Rubus Fruticosus — The Problem is the Solution
I’ll get to the appropriate actions, or perhaps inactions, straight away: don’t just thoughtlessly clear brambles away. Don’t think of brambles as the enemy, and don’t begrudge them their thorns. I get really cross when the, otherwise lovely, idea of the ‘Permablitz’, a gathering to help friends and neighbours with their plots, just gets used for bramble bashing. My Permaculture students tire of my pro-bramble rants, but the bramble has few vocal allies, and its defence is about more than just the uses of this versatile plant. It’s time to change our outlook, our culture, and to allow the bramble back into our landscape without fear and loathing.
It’s quite true that brambles are conquerors. They want to cover the land, to extend their spiky domain. They’ll steal your hat, and they’ll tear your trousers. The dried dead stems are even sharper and nastier than the living ones.
Spread by birds that eat the fruit and then deposit the seeds, they’ll rapidly cross a piece of land, but it’s the advance of the bramble wall by runners, and the leaping tip propagation, that is most impressive. They evolved in a world full of hungry browsers, and their stems and even their leaves tell this tale with their formidable armoury. Plants of the forest edge, and of the clearing, they’re fast. When we lived in the mountains in France, we had a neighbour whose house, when he’d bought it, had been entirely invisible beneath a crashing bramble wave.
I wouldn’t like you to think of this as a declaration of unconditional surrender. I don’t give the brambles where we live a completely free run. We’ve knocked them back a bit around the edges these last two years. I’ve reached trees that I planted, it doesn’t seem that long ago, five metres, ten metres, back in the brambles. Brambles are good at what they do.
Don’t use poison. Just don’t. The soil, its life, and the plants, are so much more important than us or our need for tidy. There are ways to challenge the bramble frontier though. Livestock will nibble back the young leaves and stems, halting the advance. Cattle and goats will actually eradicate bramble patches in fields. If large livestock is out of the question — we can’t put cattle in our forest garden — then digging out the chokes — the big root clusters — is the surest way to get results. It requires patience, but maturing trees will stop brambles too. It seems like eight to ten years for a stand of young hazel to shade out the spreading briar.
Let’s move past the warfare though, to a reconsideration. The vigour of brambles is a valuable resource that goes to waste if all we do is see it as a terrible problem.

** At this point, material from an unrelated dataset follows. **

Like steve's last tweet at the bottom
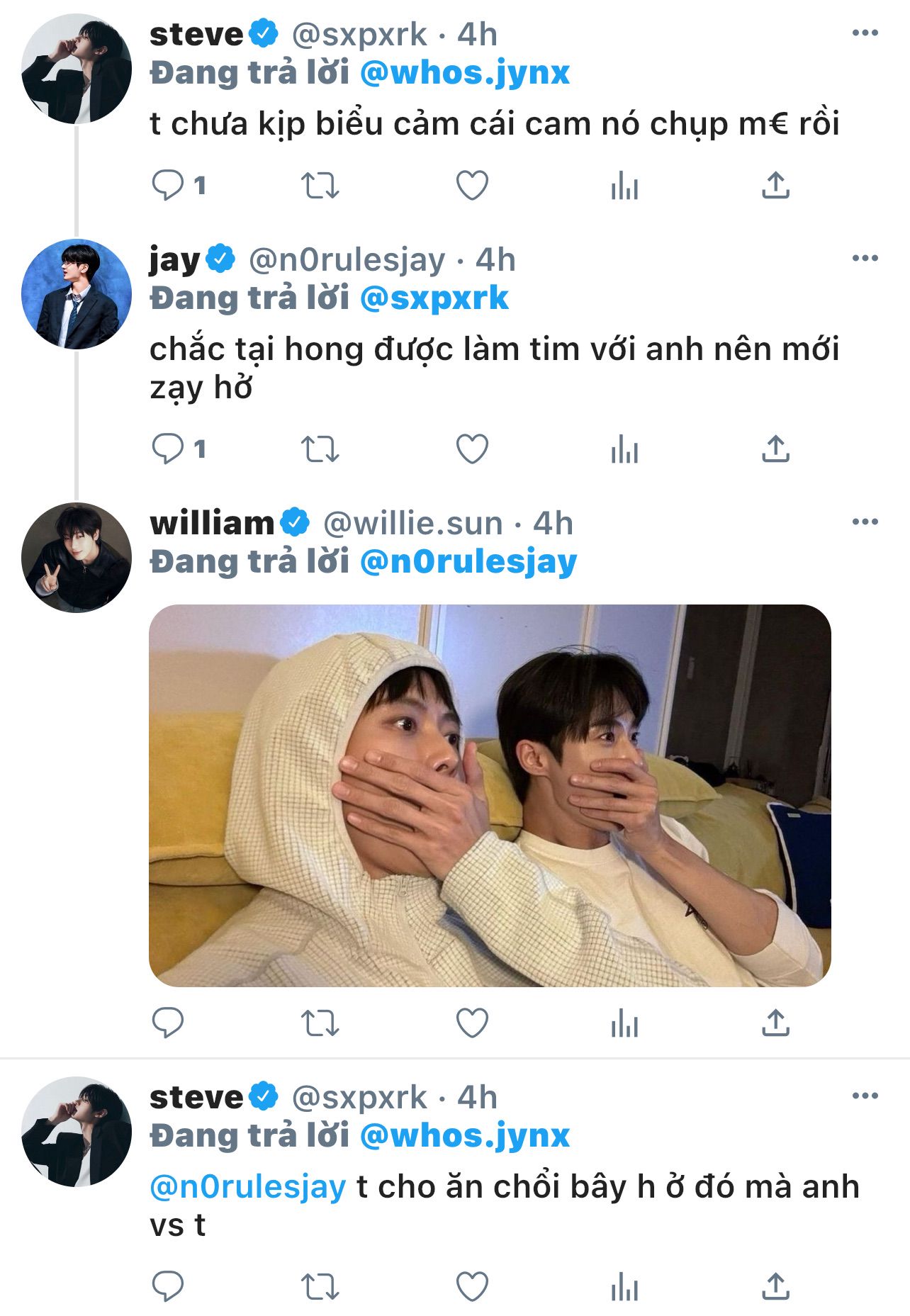The width and height of the screenshot is (910, 1316). (x=472, y=1286)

Rubus Fruticosus is a herald of regeneration and of succession. It’s a healer of the land. The bramble wall is soil-building and habitat providing. For the forest edge trees that advance behind it and with it, it’s a crucial nursery. It’s vital for hedgehogs and dormice; its flowers are a rich source of forage for bees and butterflies, hoverflies and beetles. The leaves are important for caterpillars, and the fruit provides a seasonal treasury for song thrushes and other small birds, as well as for mammals and insects.

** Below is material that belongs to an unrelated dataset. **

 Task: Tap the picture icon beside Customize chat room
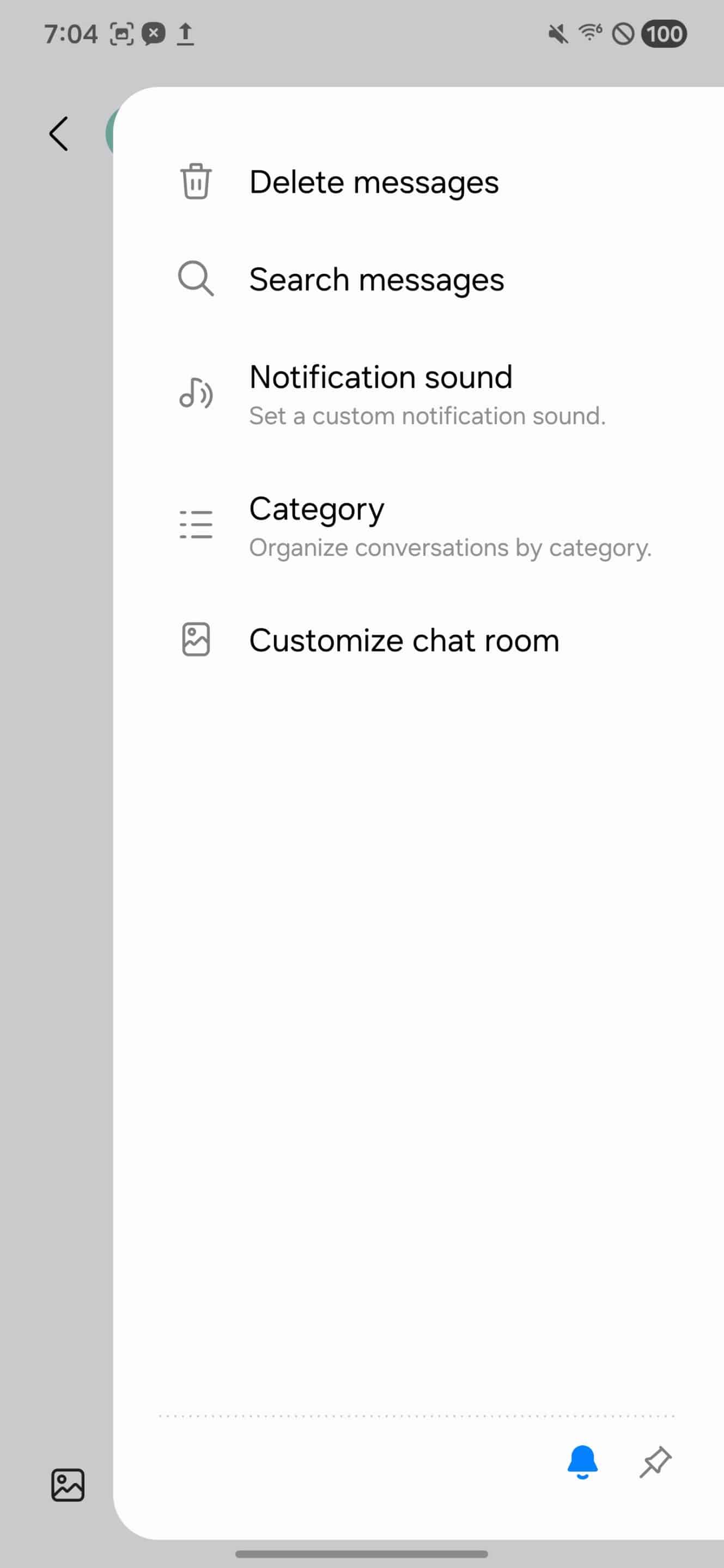(196, 639)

All very nice, you might say, but what about my torn trousers and my stolen hat?
Quite apart from vital biodiversity benefits, and services to the soil, and therefore to the cleanliness of water in the landscape, brambles can repay richly us for their somewhat inconvenient habits. If only we let them. The fruit is, of course, a sweet seasonal harvest. The young leaves are edible and can be added to soups (make sure to scrape off the little thorns with a knife). I’ve made myself a bramble leaf tea to drink while writing this piece. The medicinal uses of bramble leaves are too many to list here; the stems can be used for basketry (once they are de-thorned!), and to make cordage and ties. Bramble brash can be used to make charcoal (and thus biochar), or they it can be shredded for mulch or compost.
The design question, the cultural question, isn’t whether we should co-exist with brambles, but how much space they should be afforded. Let’s turn that around: how much space do we really need to take from them? Forget tidy for a moment (forever!). If you take that ground away from the brambles, what will you use it for? Will what you use it for be as beneficial to the living world, or even directly to yourself, as the brambles are?
Brambles can be used to meet a wide range of human needs (this is a cultural challenge), and they are a vital member of diverse wild assembles upon which landscape health depends. We might say that we don’t have a surfeit of brambles, we have a shortage of large wild browsers, or of creative ways to live with these plants ourselves.
In Permaculture design, brambles challenge us to think zonally, especially of Zones 4 and 5, those areas we either don’t manage, but which are absolutely essential to us all, or that we manage lightly for seasonal yields. The bramble’s thorns are a salutary reminder of limits and of how we must accept them.
Our fair share is not as great as that which we’ve taken, and the brambles offer us this lesson generously and beautifully.